“Les distributeurs gagnent leur vie mais on oublie souvent les agroindustriels qui se pensent incontournables”

“Nous avons enregistré une croissance jusqu’en 2009, où on s’est ramassé une belle raclée”, se souvient Bernard Bartholomé, agriculteur et gestionnaire de la ferme du Tambourin à Rebecq. Agriculteur depuis les années 90, celui-ci a travaillé avec de nombreux distributeurs belges afin de vendre ses produits laitiers.

Trends Tendances : Quel est votre regard sur la crise agricole d’aujourd’hui ?

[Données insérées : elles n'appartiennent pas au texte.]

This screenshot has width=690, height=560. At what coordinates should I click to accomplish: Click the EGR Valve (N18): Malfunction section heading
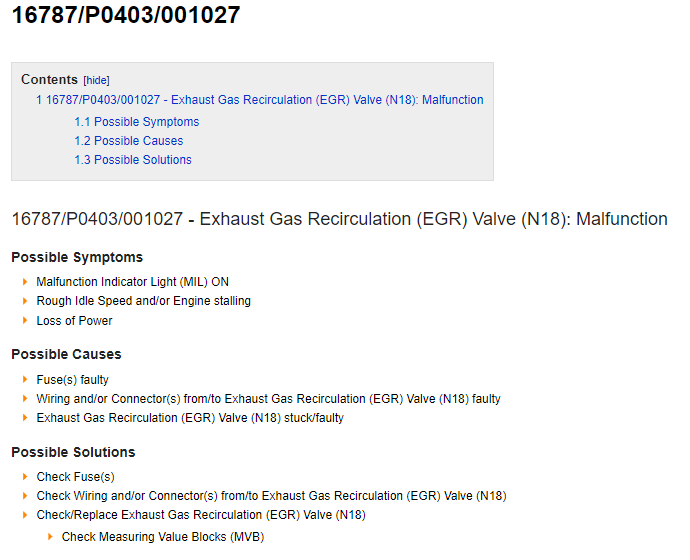point(339,219)
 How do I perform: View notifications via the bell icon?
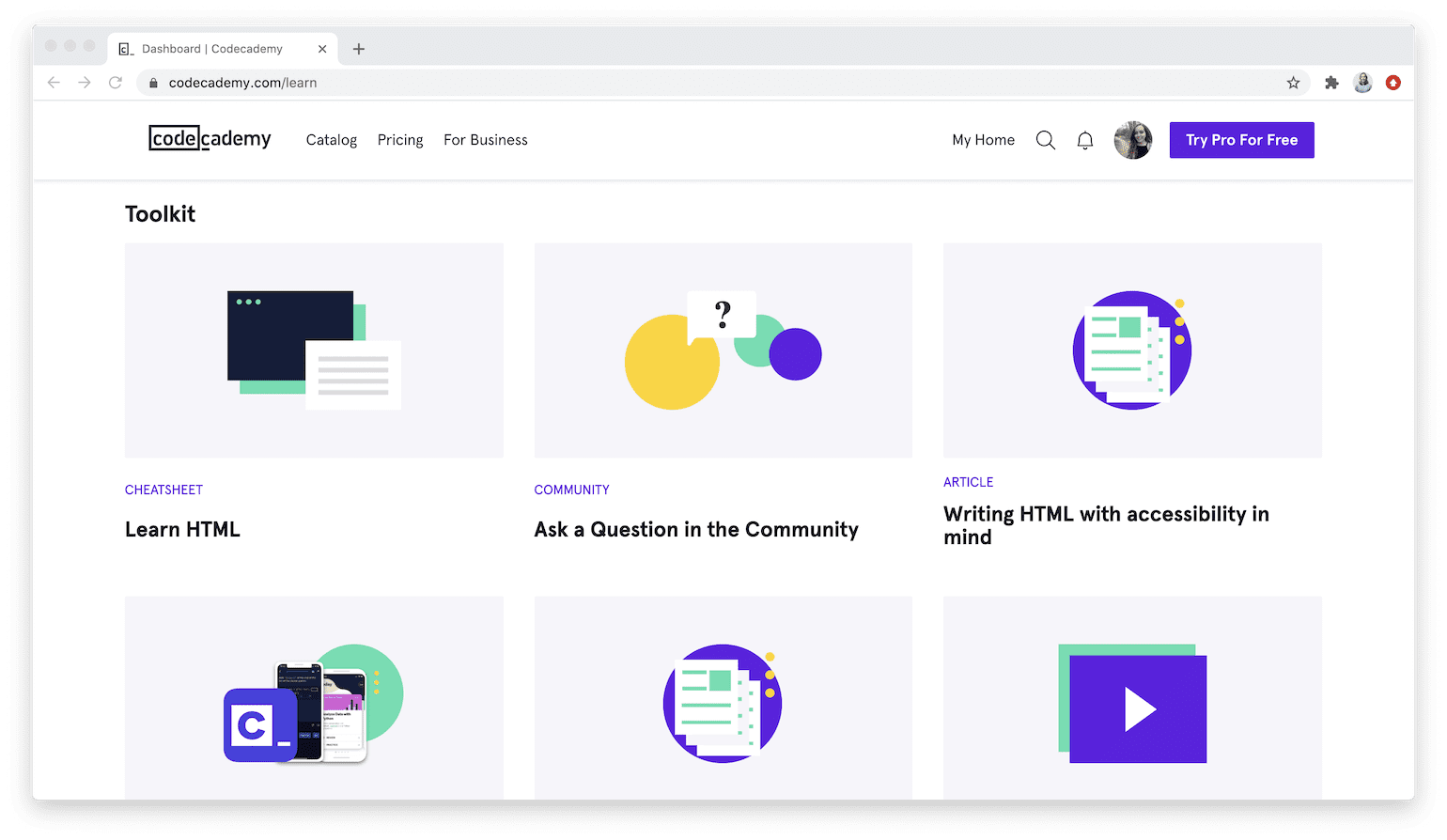pos(1084,139)
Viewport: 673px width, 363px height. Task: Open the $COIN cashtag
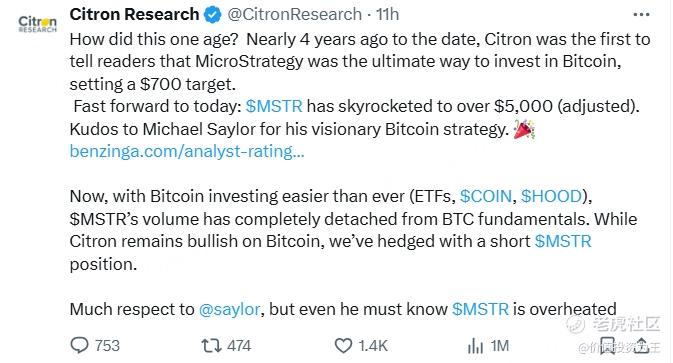(x=485, y=196)
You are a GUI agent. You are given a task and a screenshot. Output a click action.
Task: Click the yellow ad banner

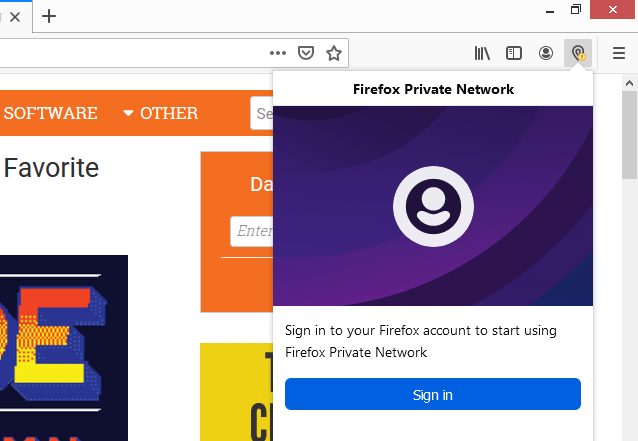click(236, 391)
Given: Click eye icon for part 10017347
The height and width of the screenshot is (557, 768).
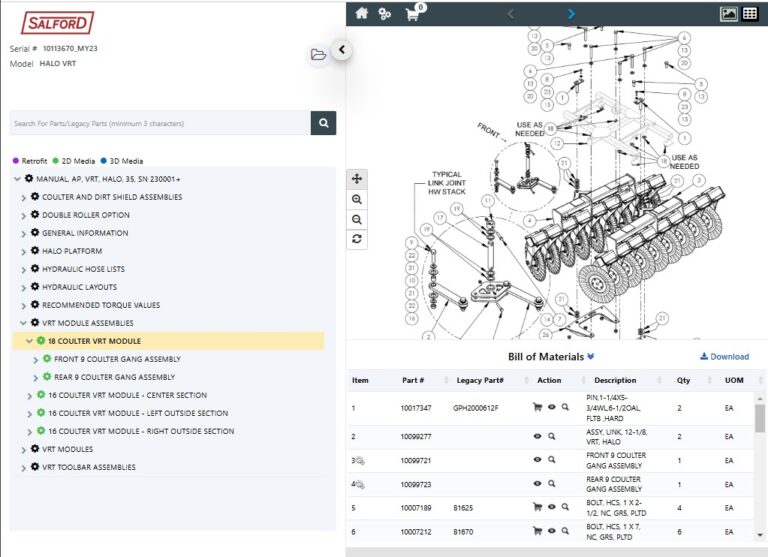Looking at the screenshot, I should pos(551,407).
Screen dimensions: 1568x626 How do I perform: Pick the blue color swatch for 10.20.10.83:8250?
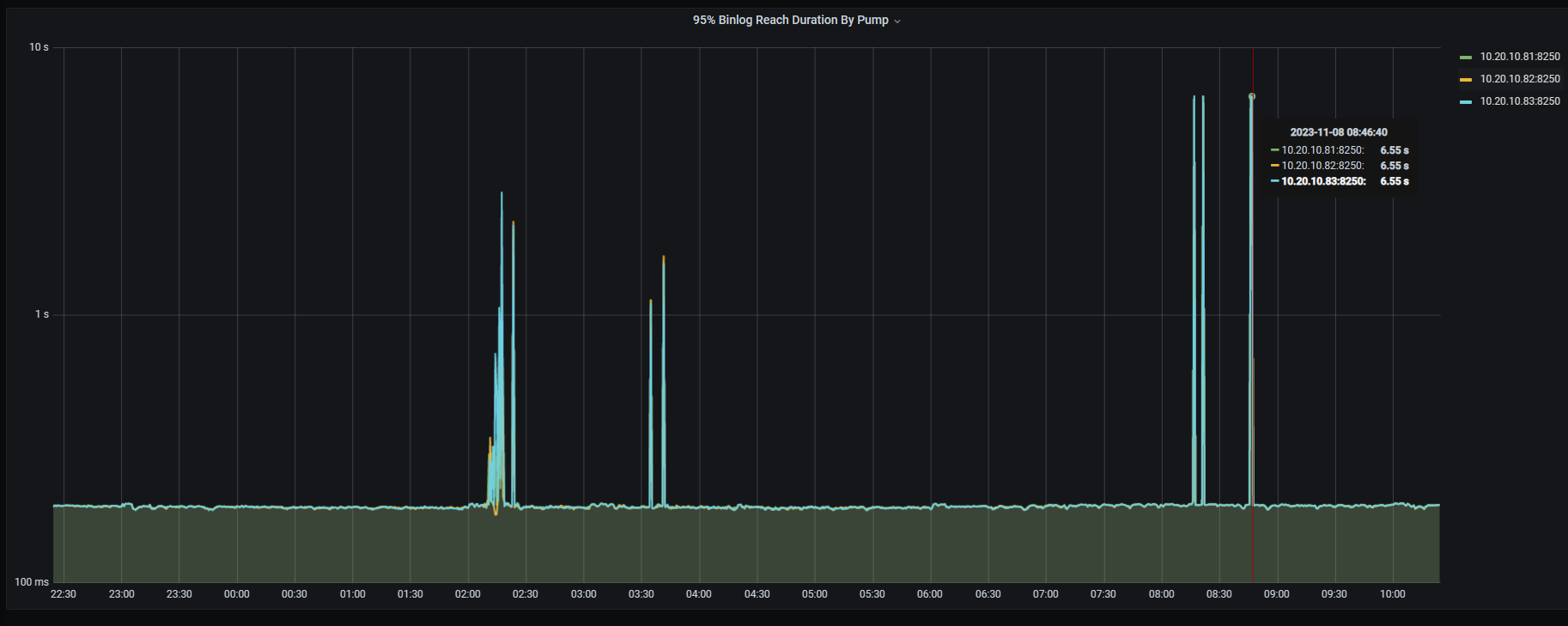point(1465,102)
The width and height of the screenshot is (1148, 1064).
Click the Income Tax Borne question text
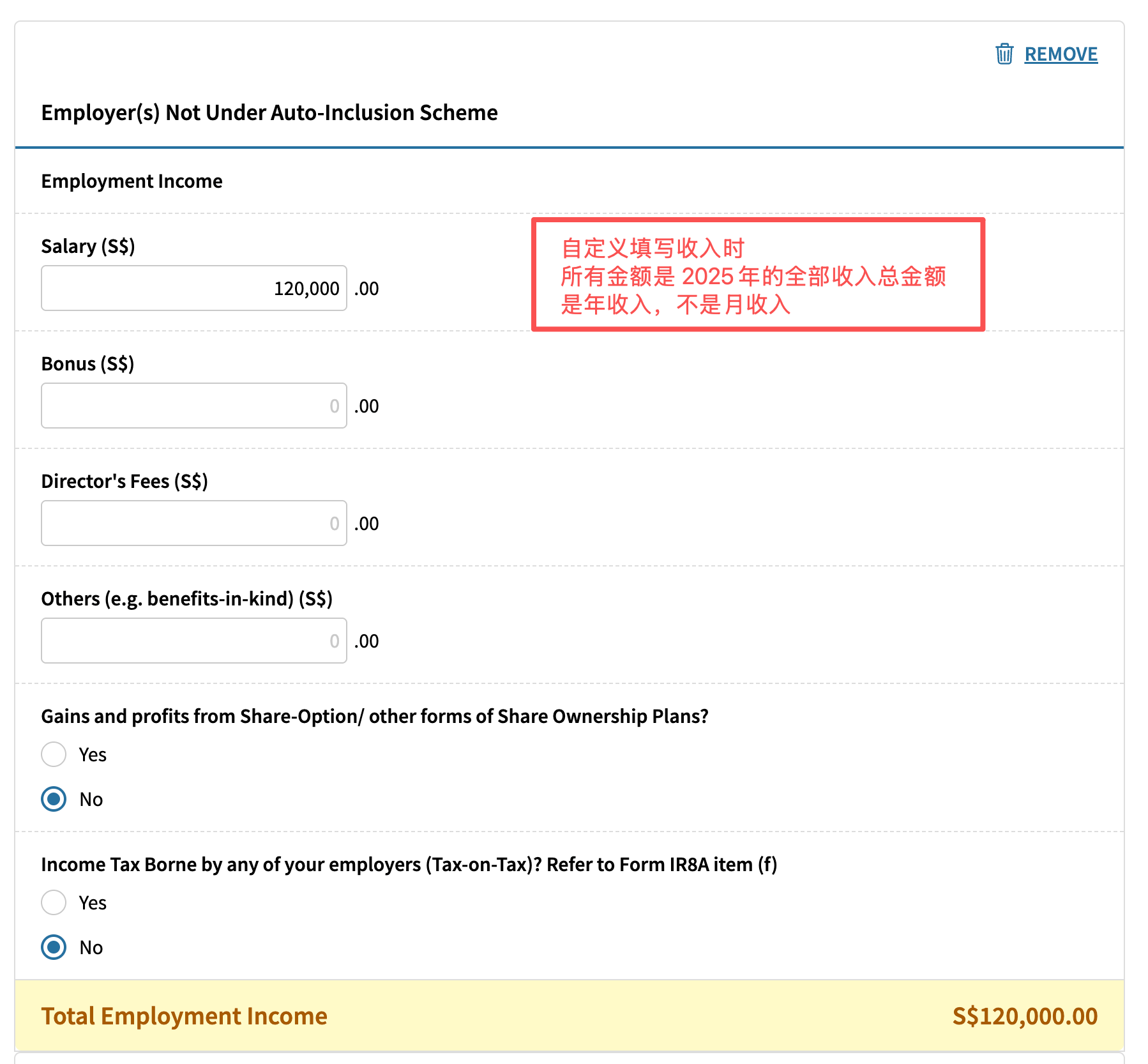coord(409,864)
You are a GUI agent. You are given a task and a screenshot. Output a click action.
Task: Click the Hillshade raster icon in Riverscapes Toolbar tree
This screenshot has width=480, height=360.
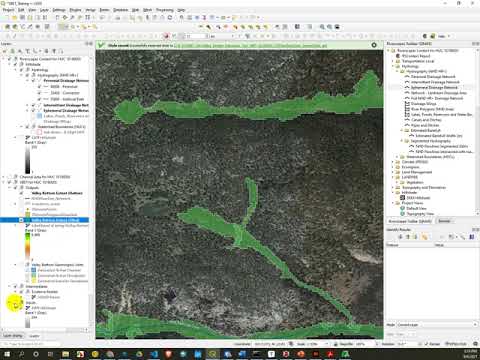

Bernard Bartholomé : Le monde agricole souffre déjà depuis très longtemps. Les agriculteurs sont des gens très résilients. Aujourd’hui, on ressent un certain désespoir et un désarroi et pas seulement au niveau agricole. Le combat n’est pas seulement belge, il est européen, voire peut être même mondial. Le problème c’est qu’on nous impose énormément de normes qualitatives, environnementales et autres. A juste titre, parce qu’on parle de sécurité alimentaire mais je pense qu’en Europe, on lave plus blanc que blanc. D’un côté on impose des normes aux producteurs et de l’autre on importe des produits qui ne répondent pas aux mêmes critères.

Trends Tendances : Les distributeurs sont accusés de mettre la pression sur les prix, vous avez également ce sentiment ?

Bernard Bartholomé : J’ai travaillé avec de nombreux distributeurs belges et même si toutes les collaborations ne se sont pas poursuivies, je n’ai aucun reproche à leurs faire. Lors de la crise de 2009, ce qui m’a particulièrement frappé, c’était de voir la différence de marges des acteurs de la chaine alimentaire. Certes, les distributeurs gagnent leur vie, mais on oublie souvent les industriels et surtout les gros industriels qui n’hésitent pas à prendre leur part parce qu’ils sont incontournables.

“Pour travailler avec un distributeur il faut un produit différenciant. Avec un produit standard vous êtes en concurrence avec des industriels.”

Trends Tendances : C’est pour cela que vous avez décidé de produire vous-même vos produits ?

Bernard Bartholomé : Pour moi chaque crise est l’occasion de se remettre en question. C’est pourquoi nous avons décidé de mettre en place le projet de la Ferme du Tambourin et de transformer notre lait en produit fini. On évite alors un intermédiaire et on passe en direct vers le distributeur par les produits locaux.

Trends Tendances : Comment se déroulent les négociations de prix ?

Bernard Bartholomé : De manière assez classique, on discute du prix entre nous mais je n’ai pas de mal à démontrer que mes coûts ont augmentés et le distributeur le comprends. Avoir repris la partie commerciale en main facilite vraiment les choses.

Trends Tendances : Vous êtes également passés au bio grâce au soutien de Carrefour ?

Bernard Bartholomé : Oui et je suis d’ailleurs convaincu que c’est cette conversion qui va sauver le projet. Il y a énormément d’intrants comme les engrais dans les cultures conventionnelles et ce sont des industriels qui ont la main sur le marché, il y a donc très peu de négociation. Et quand ces derniers indexent leurs prix, peu leur importe de savoir si vous pouvez suivre. Être passer au bio me permet d’éviter ces coûts supplémentaires.

Trends Tendances : Quels conseils donneriez-vous à un producteur qui souhaite se lancer dans une collaboration commerciale ?

Bernard Bartholomé : Si vous souhaitez travailler avec un distributeur il faut un produit différenciant. Avec un produit standard vous êtes en concurrence avec des industriels qui ont des capacités de productions et des coûts différents des vôtres.